__Assigned task 1__.
In the summary of the paper on hints in LLM reasoning, how many datasets and models did the study use?
__Assigned task 2__.
Carry on the summary of the paper on hints in LLM reasoning, picking up after its final sentence.

__Selected passage__.
BEGIN
Unspoken Hints: Accuracy Without Acknowledgement in LLM Reasoning
Arash Marioriyad, Shaygan Adim, Nima Alighardashi, Mahdieh Soleymani Banghshah, Mohammad Hossein Rohban
TL;DR
The paper investigates chain-of-thought faithfulness in LLM reasoning under hint-based prompting by systematically varying hint correctness, style, and complexity across four datasets and two models. It reveals that correct hints can substantially boost accuracy, while incorrect hints can sharply degrade performance, especially on harder tasks. Hint acknowledgement is uneven and tends to increase with hint complexity, suggesting a tension between transparent reasoning and reliance on shortcuts, shaped by RLHF dynamics. The findings imply that LLMs use hints as shortcuts to improve performance at the cost of faithful, verifiable reasoning, with important implications for prompt design and evaluation of model explanations.
END
__Recorded data__.
BEGIN
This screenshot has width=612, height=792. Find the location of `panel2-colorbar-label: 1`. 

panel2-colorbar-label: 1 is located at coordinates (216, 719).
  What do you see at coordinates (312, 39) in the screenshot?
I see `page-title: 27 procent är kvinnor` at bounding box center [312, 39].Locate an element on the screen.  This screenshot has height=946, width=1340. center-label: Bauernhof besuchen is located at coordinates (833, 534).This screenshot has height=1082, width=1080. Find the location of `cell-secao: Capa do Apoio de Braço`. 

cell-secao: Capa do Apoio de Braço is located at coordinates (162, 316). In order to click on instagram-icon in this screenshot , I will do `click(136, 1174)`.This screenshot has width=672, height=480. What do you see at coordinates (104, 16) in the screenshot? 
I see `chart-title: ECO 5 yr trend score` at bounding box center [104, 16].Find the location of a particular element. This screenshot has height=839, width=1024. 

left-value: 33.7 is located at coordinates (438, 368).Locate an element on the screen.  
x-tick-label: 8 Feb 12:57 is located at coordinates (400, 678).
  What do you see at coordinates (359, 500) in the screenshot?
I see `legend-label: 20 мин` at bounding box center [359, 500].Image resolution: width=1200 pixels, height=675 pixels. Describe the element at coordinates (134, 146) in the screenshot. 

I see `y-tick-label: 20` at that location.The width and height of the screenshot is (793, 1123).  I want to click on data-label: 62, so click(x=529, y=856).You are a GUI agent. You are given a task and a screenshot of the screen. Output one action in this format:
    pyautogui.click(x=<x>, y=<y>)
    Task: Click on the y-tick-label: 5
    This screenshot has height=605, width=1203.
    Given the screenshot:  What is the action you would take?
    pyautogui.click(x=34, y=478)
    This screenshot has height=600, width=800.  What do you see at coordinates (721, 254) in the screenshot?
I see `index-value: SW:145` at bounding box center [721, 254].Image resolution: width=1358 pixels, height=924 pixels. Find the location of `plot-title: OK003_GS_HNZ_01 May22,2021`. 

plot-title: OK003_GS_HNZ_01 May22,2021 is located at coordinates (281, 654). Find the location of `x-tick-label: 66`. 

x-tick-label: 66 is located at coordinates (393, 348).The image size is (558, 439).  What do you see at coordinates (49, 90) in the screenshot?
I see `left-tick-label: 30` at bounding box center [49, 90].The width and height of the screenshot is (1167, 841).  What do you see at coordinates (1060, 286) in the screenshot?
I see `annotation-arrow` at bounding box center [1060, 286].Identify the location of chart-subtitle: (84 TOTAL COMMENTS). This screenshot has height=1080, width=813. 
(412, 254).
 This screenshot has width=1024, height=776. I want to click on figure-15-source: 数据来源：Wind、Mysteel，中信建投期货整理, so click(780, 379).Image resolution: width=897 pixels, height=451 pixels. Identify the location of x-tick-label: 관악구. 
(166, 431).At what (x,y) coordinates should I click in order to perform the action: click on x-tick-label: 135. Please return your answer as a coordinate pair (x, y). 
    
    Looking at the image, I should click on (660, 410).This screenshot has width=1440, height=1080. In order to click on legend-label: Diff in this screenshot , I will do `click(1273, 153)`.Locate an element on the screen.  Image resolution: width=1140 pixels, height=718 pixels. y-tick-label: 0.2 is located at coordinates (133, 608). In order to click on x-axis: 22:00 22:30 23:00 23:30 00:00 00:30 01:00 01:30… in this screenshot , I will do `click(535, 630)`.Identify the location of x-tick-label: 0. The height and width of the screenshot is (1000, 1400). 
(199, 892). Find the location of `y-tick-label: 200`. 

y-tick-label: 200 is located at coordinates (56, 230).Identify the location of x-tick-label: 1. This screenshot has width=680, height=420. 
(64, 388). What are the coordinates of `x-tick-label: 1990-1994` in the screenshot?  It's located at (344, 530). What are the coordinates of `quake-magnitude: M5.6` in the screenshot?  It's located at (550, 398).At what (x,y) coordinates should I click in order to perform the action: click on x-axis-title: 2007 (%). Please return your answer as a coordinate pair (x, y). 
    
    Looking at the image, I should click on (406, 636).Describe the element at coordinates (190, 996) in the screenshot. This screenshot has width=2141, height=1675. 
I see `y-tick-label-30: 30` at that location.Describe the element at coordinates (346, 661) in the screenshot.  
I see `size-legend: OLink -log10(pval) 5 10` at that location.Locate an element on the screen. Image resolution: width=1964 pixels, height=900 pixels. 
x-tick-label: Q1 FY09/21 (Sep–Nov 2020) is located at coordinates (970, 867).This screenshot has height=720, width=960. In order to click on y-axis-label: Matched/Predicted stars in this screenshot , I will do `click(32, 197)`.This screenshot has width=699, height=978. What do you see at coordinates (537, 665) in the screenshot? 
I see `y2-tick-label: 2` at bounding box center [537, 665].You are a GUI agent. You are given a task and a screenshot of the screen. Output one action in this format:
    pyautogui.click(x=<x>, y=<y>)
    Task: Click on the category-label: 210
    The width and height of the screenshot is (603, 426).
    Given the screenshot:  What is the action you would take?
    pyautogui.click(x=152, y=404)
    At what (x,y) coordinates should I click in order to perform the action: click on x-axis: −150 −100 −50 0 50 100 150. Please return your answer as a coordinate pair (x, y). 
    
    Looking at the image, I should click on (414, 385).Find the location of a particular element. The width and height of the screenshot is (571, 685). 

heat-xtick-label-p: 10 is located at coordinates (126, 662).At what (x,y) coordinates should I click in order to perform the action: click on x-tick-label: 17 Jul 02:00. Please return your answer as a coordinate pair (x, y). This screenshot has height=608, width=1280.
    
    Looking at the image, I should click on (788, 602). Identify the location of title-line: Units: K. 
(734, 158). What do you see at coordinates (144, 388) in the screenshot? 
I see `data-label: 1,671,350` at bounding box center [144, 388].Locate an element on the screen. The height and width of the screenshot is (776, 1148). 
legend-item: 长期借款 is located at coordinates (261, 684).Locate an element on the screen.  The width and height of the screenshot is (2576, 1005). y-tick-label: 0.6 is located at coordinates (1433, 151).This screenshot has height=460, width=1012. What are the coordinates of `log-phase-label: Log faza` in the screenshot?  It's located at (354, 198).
END
__Response area 1__.
Four datasets and two models.

__Response area 2__.
Abstract
Large language models (LLMs) increasingly rely on chain-of-thought (CoT) prompting to solve mathematical and logical reasoning tasks. Yet, a central question remains: to what extent are these generated rationales \emph{faithful} to the underlying computations, rather than post-hoc narratives shaped by hints that function as answer shortcuts embedded in the prompt? Following prior work on hinted vs.\ unhinted prompting, we present a systematic study of CoT faithfulness under controlled hint manipulations. Our experimental design spans four datasets (AIME, GSM-Hard, MATH-500, UniADILR), two state-of-the-art models (GPT-4o and Gemini-2-Flash), and a structured set of hint conditions varying in correctness (correct and incorrect), presentation style (sycophancy and data leak), and complexity (raw answers, two-operator expressions, four-operator expressions). We evaluate both task accuracy and whether hints are explicitly acknowledged in the reasoning. Our results reveal three key findings. First, correct hints substantially improve accuracy, especially on harder benchmarks and logical reasoning, while incorrect hints sharply reduce accuracy in tasks with lower baseline competence. Second, acknowledgement of hints is highly uneven: equation-based hints are frequently referenced, whereas raw hints are often adopted silently, indicating that more complex hints push models toward verbalizing their reliance in the reasoning process. Third, presentation style matters: sycophancy prompts encourage overt acknowledgement, while leak-style prompts increase accuracy but promote hidden reliance. This may reflect RLHF-related effects, as sycophancy exploits the human-pleasing side and data leak triggers the self-censoring side. Together, these results demonstrate that LLM reasoning is systematically shaped by shortcuts in ways that obscure faithfulness.